§ Brief: An exact transcription of the lines from the one holding "Given: Click the 1180-0 price axis label" to the end of the entries below, and nothing more, is the required answer. Please omit the pictures.

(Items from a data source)
—————

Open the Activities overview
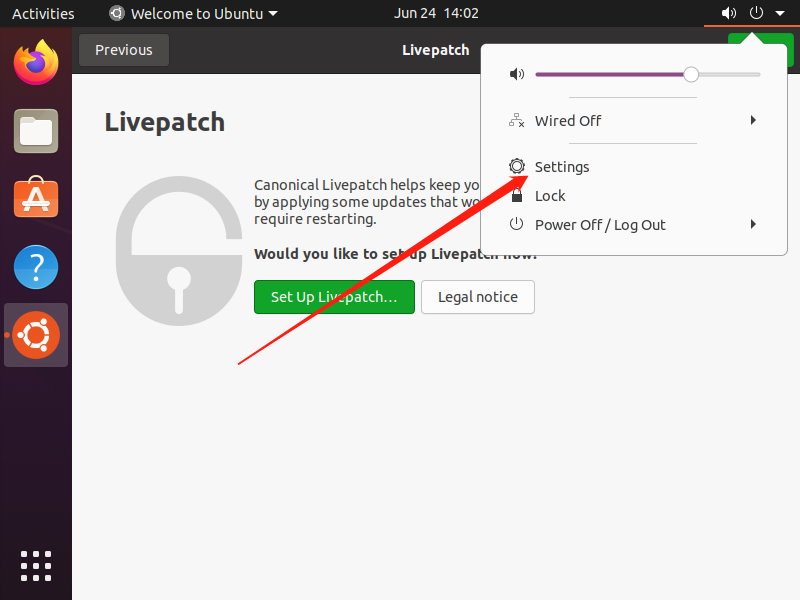 (43, 14)

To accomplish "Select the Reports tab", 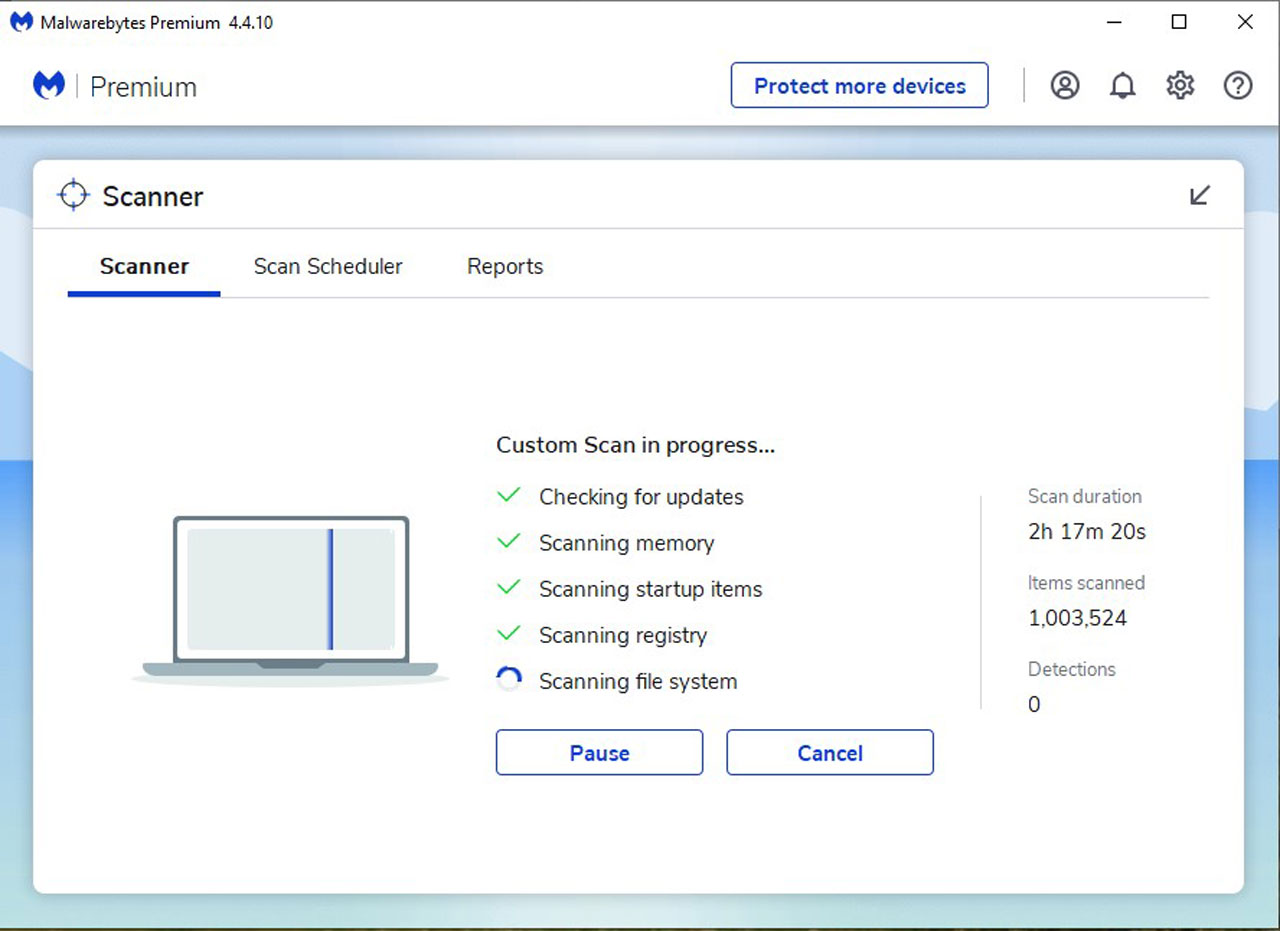I will coord(504,266).
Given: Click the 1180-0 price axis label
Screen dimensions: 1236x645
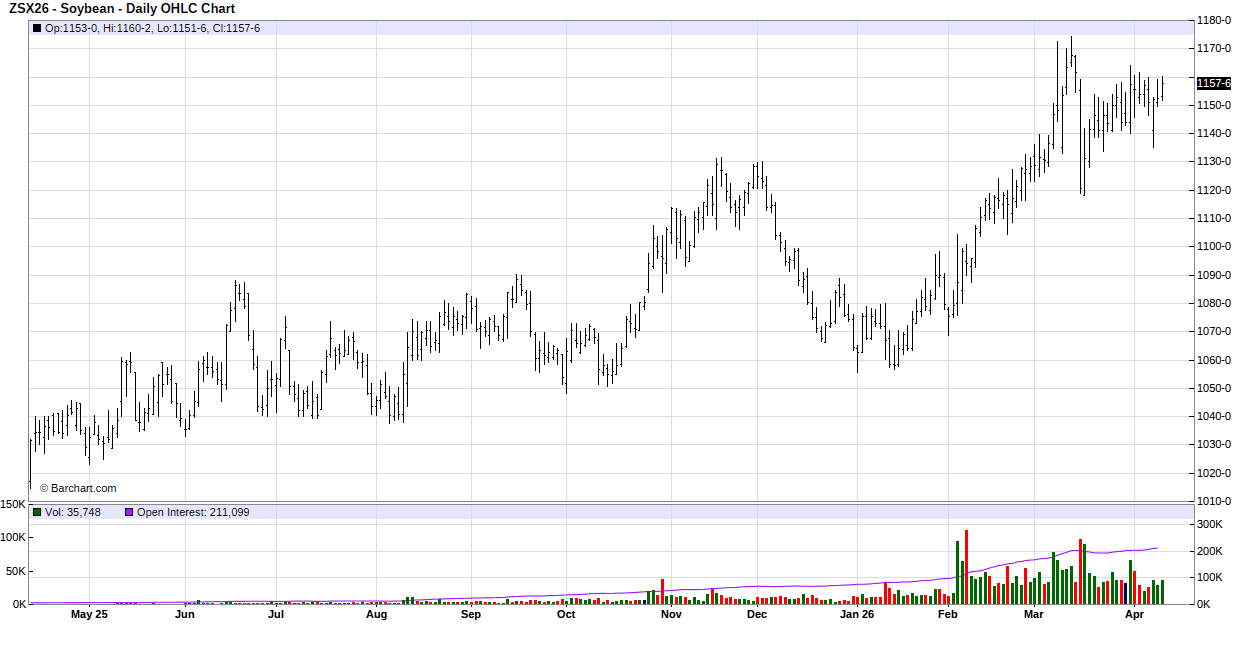Looking at the screenshot, I should coord(1213,20).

—————

§ Response area:
Given: Click the 1180-0 price axis label
Screen dimensions: 1236x645
Looking at the screenshot, I should coord(1213,20).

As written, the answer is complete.